And the next thing about this, go to the next slide. This is a simple example where you can set it on the header level and kind of say allow self to load, allow media from M1 and M2.com, only allow scripts from this to load. You can do that quite easily and as a meta tag on your page. And you get really complicated here. It could be conditional. If they’re from the EU, you could lockdown the site. You can use the language, document.language. I hate to say. For example, the L.A. Times, for disclosure, the first newspaper I worked, we did block a number of sites from EU traffic. The reason being we needed to make sure we got them compliant. We were late to the compliance game. We did that as we white list and move forward.
I really think you should look into that. Oh, yes.

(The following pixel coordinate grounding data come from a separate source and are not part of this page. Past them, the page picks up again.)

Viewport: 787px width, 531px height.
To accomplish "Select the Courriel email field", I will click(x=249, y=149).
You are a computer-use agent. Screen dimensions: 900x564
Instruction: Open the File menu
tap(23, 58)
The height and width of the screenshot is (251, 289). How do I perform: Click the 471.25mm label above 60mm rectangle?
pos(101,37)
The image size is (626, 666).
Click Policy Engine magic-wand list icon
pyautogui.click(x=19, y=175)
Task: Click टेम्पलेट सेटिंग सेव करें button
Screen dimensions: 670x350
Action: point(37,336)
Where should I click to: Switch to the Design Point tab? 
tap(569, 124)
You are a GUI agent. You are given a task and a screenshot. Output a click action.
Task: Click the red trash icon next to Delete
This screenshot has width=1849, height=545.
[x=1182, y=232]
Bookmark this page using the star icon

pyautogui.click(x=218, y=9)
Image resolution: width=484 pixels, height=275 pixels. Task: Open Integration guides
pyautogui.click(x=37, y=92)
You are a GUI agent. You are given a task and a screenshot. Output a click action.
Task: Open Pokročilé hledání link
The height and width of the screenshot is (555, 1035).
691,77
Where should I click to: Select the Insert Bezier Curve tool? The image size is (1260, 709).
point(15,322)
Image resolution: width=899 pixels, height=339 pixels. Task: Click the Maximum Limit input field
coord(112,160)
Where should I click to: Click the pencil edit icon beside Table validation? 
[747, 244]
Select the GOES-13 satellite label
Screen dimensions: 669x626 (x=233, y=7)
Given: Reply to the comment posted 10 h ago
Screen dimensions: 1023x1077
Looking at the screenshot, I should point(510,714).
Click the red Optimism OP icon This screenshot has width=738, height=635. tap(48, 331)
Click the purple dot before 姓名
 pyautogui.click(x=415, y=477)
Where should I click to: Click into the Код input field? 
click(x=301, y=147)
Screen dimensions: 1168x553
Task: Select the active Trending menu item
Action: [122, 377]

MATT: Yeah, the point of a lot of the stuff here is that we’re in control. And we need to start taking a lot more responsibility over how we employ these things. As we have shown along the way, these are simple changes that could save a lot of data from being leaked out. Whether it’s assets not served by you or approved by the site or taking the user’s line and prevents cookies from loading wherever you can. Or tracking from happening wherever you can. Another hard question for developers is, there’s a couple lines of code. Is there anything really stopping you from making these changes going forward? This feels like the kind of position you might want to ask forgiveness instead of permission.
MICHAEL: I want to kind of double emphasize that. If you have some free time and you’re bored. You don’t know what ticket to cover next, or you’re between projects, some of this is very low hanging fruit. There’s probably no revenue impact for some of the easier examples. Code review, if people have questions. They can be excited to learn this.
MATT: And like a radical code review. Unexpected security breach.
MICHAEL: Radical code reviews.
AUDIENCE: So, you said there’s probably no revenue impact for some of this stuff. But in my experience the more information that you can gather about the user via cookies the more advertisers are going to bid for that impression.
MICHAEL: Yes. So, I was sorry, I was referring to some of the embedded examples.
AUDIENCE: I guess my question is, how do we balance the need to monetize and publish your websites with the user privacy concerns? So, this would be specific to your site. So, for example, we don’t have many sites don’t have an ad agreement. They’re not using their own YouTube embeds on the channel. They’re somewhere so hey, here’s a story. They uploaded the video, YouTube or video and we’re embedding that because it’s relevant to the story. You know, if there’s a pre roll ad, someone else is making money off of that. It’s not us.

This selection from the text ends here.